Cancer is considered one of the leading causes of mortality worldwide According to WHO, in 2012 there were 8.2 million of deaths related to cancer, and the number of new...
Cancer is considered one of the leading causes of mortality worldwide
According to WHO, in 2012 there were 8.2 million of deaths related to cancer, and the number of new cases is expected to rise by about 70% over the next two decades.
Regardless of the great progresses achieved by medicine, there isn’t still a universal remedy to fight against oncological pathologies, as there are many factors that may unleash the appearance of cancer cells. However, what it’s been proved is that there are some habits that may affect the incidence of cancer. According to WHO, around one third of cancer deaths are caused by 5 leading behavioural dietary risks: high body mass index, low fruit and vegetable intake, lack of physical activity, tobacco use and alcohol consumption.

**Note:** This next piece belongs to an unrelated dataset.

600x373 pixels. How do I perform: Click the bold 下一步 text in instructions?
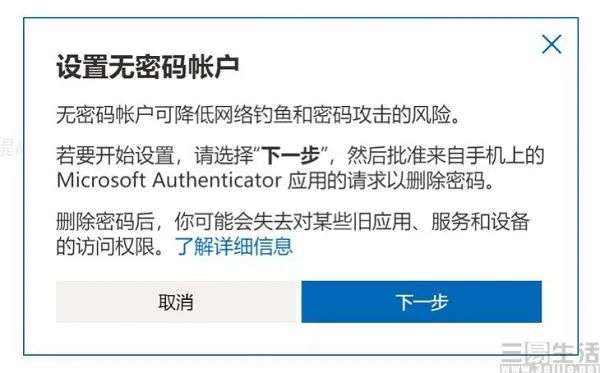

Avoiding these habits is essential to prevent not only cancer, but also some cardiovascular diseases that may affect our quality of life. At the same time, the introduction of proper dietary guidelines in our daily routine can protect us from some pathologies, including cancer.

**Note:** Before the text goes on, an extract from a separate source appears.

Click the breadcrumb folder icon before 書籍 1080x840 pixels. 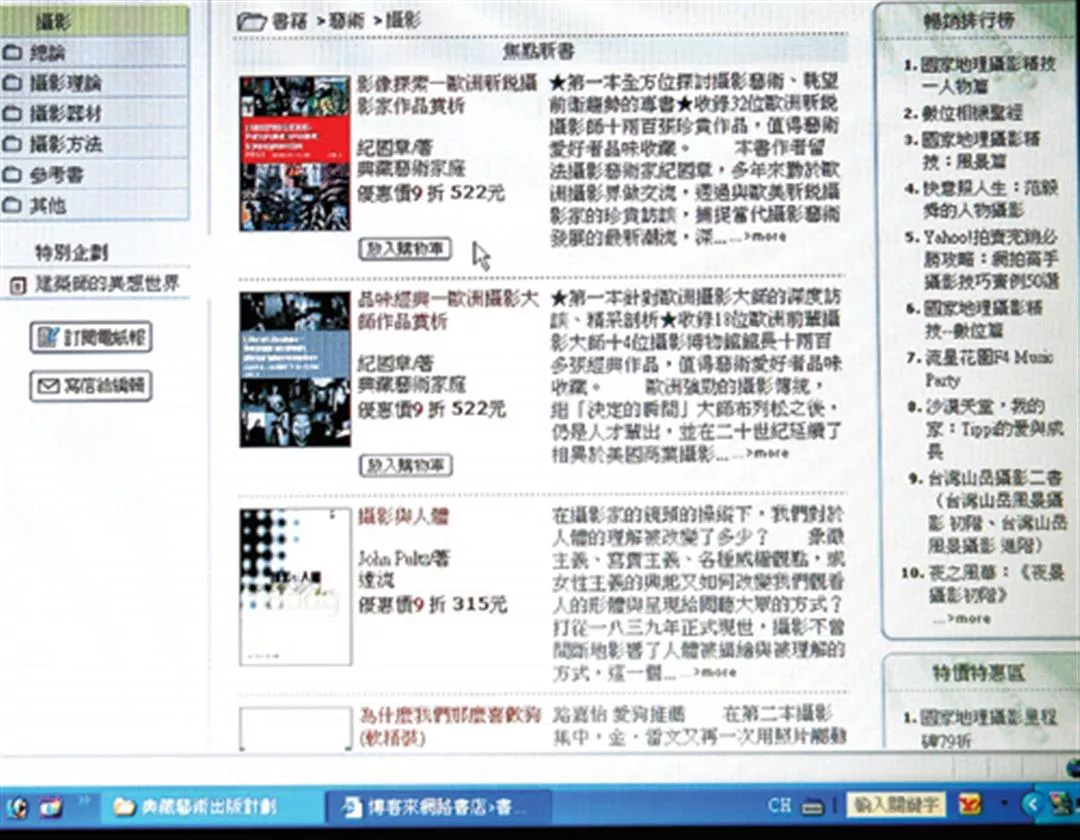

Nut consumption may reduce incidence of several types of cancer
There is scientific evidence showing that eating 2 or 3 servings (57-84 g g) of nuts per week can reduce the risk of several types of cancer, such as breast, colon, and pancreatic cancer. This is due to nuts composition, containing vitamin E, folic acid, magnesium, arginine, plant sterols and phytochemical compounds. Furthermore, nuts are low in saturated fatty acids.

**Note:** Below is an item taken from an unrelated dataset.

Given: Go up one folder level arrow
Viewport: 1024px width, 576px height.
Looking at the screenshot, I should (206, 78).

A recent study developed at University of Colima (México) showed that frequent consumption of peanuts, walnuts or almonds significantly reduced the risk of breast cancer by 2-3 times. Breast cancer is among the 5 most common types of cancer diagnosed in women.
Another recent study was undertaken by a group of researchers from Brigham and Women’s Hospital, Harvard Medical School (USA). They found that women who consumed nuts twice or more times per week (approximately 56 g per week) had a 13% lower risk of colorectal cancer compared to those women who rarely consumed nuts.
Relevant are the conclusions of the study published by the British Journal of Cancer. After following a group of 75,600 women, researchers found that women who consumed a 28 g serving size of nuts twice or more times per week experienced a significantly lower risk of pancreatic cancer than those who rarely consumed.
More than 30% of cancer deaths could be prevented by modifying the key risk factors
Some of these key risk factors, such as high body mass index or low fruit and vegetable intake, have been mentioned above. A healthy diet, including a handful of nuts every day, is among the recommended habits that may reduce the incidence of cancer. What’s your opinion? Are nuts within your daily eating habits?